The Trump administration is attacking civil society institutions at a time when they are needed more than ever to counter the destruction of government programs like USAID and the Corporation for Public Broadcasting. There is no way that foundations can assume full responsibility for social welfare, education, or arts programs that the government has sharply curtailed or abandoned. The total assets of US foundations in 2025 were $1.68 trillion; the federal deficit for 2025 was $1.78 trillion. Total giving by foundations in 2024 was $593 billion, a fraction of the $6.8 trillion federal budget. While some foundations will endeavor to respond to the human misery and cultural impoverishment wrought by the Trump administration, they cannot make up the shortfall.
What foundations can do is help to raise public awareness of cruelties and injustices in the hope of inspiring a demand for change. The creation of OSF’s Emma Lazarus Fund in 1996 provides a good road map for such an approach. That year the Republican Congress, led by Newt Gingrich, passed a budget that cut social safety net benefits for legal immigrants, which at the time amounted to a nearly $13 billion expenditure. President Bill Clinton reluctantly signed the bill. Soros, an immigrant who benefited from the UK’s National Health Service when he was injured as a young man, was outraged. The Emma Lazarus Fund supported many immigrant services like English language instruction and legal representation as well as nonpartisan advocacy efforts. These led, a few years later, to the restoration of most of the benefits.
American foundations have rarely sought the spotlight, preferring to promote the nonprofit organizations they support. But that may be changing, by necessity. In the heated atmosphere following the murder of Charlie Kirk in September, almost two hundred foundations joined a statement condemning political violence and reaffirming support for freedom of speech and philanthropic pluralism and independence.
Civil society organizations, many of them reeling from government funding cuts that gut health care and nutrition programs, from direct attacks on the populations they serve, such as immigrants and trans people, and from threats over their DEI practices, have also demonstrated a solidarity that has been sorely missing elsewhere. More than 3,700 of them, from the ACLU to the Zeta Phi Beta Sorority, signed a similar statement organized by the Democracy Defenders Fund, founded by former US ambassador Norm Eisen.

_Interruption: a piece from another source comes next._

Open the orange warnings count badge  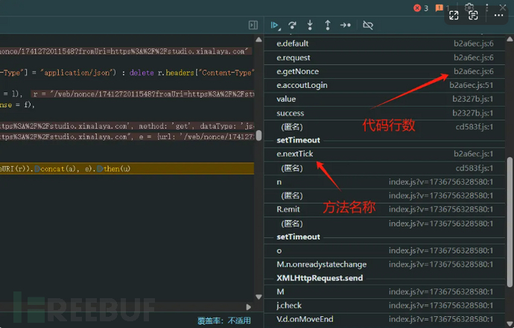coord(442,8)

After the announcement of the Justice Department’s investigation into OSF, a number of other philanthropic groups, including the MacArthur and the Robert Wood Johnson Foundations, spoke up immediately, though the tech foundations again remained disappointingly silent. Deepak Bhargava, the relatively new leader of the Freedom Together Foundation, condemned “the administration’s latest step to politicize and weaponize the federal government against groups that disagree with its policies.” Many foundations have so far risen to our moment of democratic stress with admirable firmness and a recognition that an attack on one is a danger to all of them. In the difficult months ahead, we must all hope that this strength and solidarity proves enduring. We cannot acquiesce.